Le texte, initialement proposé par le parti populiste de droit UDC, a obtenu 51,21% des voix et une majorité de cantons, selon les résultats officiels publiés par le gouvernement fédéral.
Il a été soutenu par des féministes et une partie des électeurs de la gauche laïque.
“Nous nous réjouissons. Nous ne voulons pas qu’il y ait un islam radical dans notre pays”, a lancé le président de l’UDC Suisse, Marco Chiesa sur la chaîne Blick.tv.
Le texte n’évoque ni la burqa - une large pièce de tissu qui couvre de la tête aux pieds et munie d’une fente grillagée à hauteur des yeux - ni le niqab, qui couvre entièrement le corps et le visage à l’exception des yeux, mais les affiches de campagne ne laissaient pas de doute sur l’objet du referendum.
En votant contre le port du voile intégral dans l’espace public, la Suisse rejoint la France, l’Autriche, la Bulgarie, la Belgique et le Danemark, après des années de débat.
Il sera donc désormais interdit de se couvrir complètement le visage en public -ce qui vaut aussi pour des manifestants cagoulés- mais des exceptions sont prévues pour les lieux de culte par exemple.

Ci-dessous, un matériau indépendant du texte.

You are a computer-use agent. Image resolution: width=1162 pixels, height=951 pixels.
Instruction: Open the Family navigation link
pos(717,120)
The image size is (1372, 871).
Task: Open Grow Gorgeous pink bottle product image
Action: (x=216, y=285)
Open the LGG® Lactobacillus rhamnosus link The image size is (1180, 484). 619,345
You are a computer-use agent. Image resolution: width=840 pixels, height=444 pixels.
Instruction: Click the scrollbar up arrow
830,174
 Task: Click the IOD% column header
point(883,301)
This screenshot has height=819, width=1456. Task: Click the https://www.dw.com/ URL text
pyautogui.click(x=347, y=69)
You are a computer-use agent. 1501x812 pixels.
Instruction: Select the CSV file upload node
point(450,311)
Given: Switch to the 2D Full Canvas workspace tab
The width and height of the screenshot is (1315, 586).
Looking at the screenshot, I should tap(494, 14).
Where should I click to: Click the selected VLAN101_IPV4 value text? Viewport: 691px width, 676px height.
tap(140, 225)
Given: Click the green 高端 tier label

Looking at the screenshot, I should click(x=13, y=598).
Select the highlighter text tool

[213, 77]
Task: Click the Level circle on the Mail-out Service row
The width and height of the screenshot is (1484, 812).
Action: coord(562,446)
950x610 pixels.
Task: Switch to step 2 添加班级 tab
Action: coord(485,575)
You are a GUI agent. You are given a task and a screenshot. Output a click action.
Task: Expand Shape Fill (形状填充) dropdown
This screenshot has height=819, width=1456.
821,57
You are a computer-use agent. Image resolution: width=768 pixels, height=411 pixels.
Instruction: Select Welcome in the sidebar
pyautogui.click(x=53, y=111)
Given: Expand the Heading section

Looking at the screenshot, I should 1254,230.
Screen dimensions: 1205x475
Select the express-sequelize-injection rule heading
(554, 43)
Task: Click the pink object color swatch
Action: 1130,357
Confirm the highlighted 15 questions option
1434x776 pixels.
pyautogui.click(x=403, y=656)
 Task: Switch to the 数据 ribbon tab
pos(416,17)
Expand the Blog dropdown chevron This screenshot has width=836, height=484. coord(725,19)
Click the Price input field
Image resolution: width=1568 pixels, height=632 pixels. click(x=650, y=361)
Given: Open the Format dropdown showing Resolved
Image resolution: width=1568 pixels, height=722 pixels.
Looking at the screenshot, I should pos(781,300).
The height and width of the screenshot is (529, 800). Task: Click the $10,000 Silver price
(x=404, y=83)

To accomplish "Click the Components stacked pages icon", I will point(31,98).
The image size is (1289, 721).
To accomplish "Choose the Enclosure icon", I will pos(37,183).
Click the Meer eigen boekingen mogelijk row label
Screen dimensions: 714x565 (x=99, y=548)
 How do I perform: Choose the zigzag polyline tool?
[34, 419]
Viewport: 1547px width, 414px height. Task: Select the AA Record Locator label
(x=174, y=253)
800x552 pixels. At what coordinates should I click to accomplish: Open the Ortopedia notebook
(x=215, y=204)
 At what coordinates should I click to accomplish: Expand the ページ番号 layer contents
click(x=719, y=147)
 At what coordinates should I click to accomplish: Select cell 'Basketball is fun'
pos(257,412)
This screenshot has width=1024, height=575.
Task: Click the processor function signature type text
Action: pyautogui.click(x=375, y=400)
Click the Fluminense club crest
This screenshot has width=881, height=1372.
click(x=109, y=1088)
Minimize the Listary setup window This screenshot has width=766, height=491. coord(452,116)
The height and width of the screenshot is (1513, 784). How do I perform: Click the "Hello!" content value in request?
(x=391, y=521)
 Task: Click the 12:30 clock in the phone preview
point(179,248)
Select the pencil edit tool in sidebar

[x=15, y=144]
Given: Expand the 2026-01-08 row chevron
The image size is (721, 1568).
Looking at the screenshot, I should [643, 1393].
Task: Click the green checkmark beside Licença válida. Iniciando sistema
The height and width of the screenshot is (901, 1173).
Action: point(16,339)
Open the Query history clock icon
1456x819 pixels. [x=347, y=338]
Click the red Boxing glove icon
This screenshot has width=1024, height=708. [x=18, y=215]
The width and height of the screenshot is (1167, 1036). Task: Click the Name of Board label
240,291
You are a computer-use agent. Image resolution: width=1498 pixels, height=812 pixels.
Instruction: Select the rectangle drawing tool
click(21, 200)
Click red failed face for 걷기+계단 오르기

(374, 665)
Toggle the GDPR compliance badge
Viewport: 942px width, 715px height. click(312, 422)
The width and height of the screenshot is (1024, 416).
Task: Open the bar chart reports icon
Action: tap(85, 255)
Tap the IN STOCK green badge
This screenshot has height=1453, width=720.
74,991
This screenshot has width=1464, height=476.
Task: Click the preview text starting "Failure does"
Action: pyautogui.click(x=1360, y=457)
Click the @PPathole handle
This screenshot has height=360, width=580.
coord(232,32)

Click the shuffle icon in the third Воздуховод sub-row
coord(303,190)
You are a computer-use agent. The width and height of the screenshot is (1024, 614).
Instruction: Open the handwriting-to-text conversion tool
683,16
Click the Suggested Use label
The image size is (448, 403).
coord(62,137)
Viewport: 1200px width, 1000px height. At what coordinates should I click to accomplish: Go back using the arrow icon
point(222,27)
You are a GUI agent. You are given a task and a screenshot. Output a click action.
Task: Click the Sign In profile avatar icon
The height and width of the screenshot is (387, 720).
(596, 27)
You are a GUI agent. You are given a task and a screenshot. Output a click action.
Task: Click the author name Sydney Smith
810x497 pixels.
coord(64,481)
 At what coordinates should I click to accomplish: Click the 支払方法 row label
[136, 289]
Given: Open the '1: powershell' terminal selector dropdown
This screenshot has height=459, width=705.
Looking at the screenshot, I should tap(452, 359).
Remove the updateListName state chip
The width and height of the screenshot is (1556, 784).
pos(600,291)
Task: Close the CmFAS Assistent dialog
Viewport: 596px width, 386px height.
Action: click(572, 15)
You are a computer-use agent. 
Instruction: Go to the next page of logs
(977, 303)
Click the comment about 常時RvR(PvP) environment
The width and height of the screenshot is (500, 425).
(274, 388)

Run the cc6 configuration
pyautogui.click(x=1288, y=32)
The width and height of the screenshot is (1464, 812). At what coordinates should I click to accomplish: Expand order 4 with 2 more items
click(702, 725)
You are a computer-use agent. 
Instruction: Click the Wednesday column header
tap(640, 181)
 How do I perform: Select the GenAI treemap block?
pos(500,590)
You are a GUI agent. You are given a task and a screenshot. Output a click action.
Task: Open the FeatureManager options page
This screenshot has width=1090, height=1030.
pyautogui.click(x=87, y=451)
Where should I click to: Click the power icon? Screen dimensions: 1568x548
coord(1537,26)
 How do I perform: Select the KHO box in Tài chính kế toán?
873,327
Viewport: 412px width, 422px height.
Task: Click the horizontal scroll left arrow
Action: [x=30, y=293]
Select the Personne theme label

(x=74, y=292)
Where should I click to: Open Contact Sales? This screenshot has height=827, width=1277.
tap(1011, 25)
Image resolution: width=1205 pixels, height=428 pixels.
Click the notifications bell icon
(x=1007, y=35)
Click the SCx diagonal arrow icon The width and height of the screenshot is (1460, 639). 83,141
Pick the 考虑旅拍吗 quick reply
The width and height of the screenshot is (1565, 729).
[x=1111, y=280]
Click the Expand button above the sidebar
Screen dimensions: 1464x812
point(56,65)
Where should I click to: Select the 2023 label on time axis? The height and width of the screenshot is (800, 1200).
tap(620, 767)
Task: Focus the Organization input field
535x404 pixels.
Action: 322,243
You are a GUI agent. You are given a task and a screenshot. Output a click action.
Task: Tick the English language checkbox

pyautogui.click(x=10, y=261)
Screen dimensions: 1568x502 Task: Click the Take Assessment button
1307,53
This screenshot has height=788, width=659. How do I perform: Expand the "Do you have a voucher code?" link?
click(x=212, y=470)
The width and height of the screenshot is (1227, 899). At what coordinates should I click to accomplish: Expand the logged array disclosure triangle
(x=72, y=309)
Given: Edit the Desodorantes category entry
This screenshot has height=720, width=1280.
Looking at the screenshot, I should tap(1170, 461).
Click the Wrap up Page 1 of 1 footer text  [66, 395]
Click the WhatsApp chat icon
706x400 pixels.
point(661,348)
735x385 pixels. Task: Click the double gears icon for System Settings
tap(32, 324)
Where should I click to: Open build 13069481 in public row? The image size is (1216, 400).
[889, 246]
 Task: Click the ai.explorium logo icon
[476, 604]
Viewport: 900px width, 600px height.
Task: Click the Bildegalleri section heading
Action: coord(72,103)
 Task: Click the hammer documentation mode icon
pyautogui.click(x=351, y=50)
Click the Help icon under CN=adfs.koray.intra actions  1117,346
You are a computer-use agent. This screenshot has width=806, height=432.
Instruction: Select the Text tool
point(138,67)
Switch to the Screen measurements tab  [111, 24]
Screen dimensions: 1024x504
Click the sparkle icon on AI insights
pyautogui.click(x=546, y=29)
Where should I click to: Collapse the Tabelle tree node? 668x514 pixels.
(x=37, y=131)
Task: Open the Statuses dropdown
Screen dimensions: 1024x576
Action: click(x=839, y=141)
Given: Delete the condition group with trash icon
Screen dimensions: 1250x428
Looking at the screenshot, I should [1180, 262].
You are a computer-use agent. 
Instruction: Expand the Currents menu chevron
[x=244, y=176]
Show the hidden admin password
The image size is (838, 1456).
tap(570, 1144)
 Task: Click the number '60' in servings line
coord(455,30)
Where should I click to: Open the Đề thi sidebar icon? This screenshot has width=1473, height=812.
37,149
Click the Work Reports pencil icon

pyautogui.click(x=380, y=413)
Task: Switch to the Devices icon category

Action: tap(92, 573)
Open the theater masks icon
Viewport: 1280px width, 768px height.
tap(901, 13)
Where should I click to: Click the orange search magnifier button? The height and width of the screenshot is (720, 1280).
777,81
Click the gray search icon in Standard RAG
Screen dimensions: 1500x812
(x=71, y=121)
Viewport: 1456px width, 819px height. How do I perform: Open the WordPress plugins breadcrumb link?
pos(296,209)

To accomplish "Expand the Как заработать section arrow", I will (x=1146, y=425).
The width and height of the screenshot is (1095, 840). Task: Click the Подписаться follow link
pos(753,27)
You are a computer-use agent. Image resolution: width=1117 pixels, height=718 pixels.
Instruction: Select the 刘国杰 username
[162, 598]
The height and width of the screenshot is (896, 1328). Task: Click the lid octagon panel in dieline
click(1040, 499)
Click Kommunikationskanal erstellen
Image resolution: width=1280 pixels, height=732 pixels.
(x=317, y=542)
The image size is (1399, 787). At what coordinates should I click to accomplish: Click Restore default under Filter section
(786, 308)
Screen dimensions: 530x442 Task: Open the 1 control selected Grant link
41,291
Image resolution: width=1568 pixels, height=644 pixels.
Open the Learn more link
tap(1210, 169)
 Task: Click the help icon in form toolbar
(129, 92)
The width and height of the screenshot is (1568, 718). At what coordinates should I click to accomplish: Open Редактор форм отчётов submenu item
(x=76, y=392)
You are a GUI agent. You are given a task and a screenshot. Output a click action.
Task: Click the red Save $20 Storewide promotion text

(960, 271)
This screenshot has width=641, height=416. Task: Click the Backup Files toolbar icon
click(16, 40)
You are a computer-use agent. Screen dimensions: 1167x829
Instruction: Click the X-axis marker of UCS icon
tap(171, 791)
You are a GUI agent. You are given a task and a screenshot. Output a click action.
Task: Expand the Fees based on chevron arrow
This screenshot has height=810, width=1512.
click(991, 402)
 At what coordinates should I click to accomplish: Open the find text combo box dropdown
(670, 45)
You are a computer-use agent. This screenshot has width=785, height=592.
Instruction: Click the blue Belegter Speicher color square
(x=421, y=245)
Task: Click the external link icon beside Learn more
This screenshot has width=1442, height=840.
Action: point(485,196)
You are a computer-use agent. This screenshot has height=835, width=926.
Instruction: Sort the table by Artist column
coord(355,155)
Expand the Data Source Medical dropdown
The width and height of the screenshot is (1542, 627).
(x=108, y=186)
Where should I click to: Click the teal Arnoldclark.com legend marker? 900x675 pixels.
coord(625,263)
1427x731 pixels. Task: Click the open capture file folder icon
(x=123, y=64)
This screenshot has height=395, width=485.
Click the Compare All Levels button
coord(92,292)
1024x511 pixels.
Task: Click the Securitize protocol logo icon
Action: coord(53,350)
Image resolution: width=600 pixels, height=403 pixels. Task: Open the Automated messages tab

Les Suisses se sont par ailleurs prononcés en faveur d’un accord commercial avec l’Indonésie (51,65%) mais ont rejeté largement l’introduction d’une identité électronique fédérale gérée par le privé (64,36% pour le non).
Le oui risque de “banaliser l’ambiance xénophobe et raciste” à l’encontre des musulmanes, a déclaré Myriam Mastour, membre du collectif Les Foulards Violets et de la grève féministe sur la chaîçne publique RTS. En revanche elle se réjouit du faible écart entre le oui et le non, alors que les premiers sondages donnaient l’initiative de l’UDC largement favorite. Selon les opposants, le port du voile intégral n’est pas un sujet en Suisse, où on n’estime qu’à quelques dizaines les femmes ainsi vêtues, en général des converties, a souligné Mme Mastour. Ce sont surtout des riches touristes que l’on voit ainsi vêtues fréquenter les boutiques chics de Genève ou Zürich.
“La cible de l’initiative, ce ne sont pas les musulmans, nous ne remettons pas en cause leurs pratiques religieuses”, avait affirmé à l’AFP Jean-Luc Addor, le porte-parole du oui et membre de l’UDC. Pour lui, il s’agit de défendre “les valeurs de notre civilisation”.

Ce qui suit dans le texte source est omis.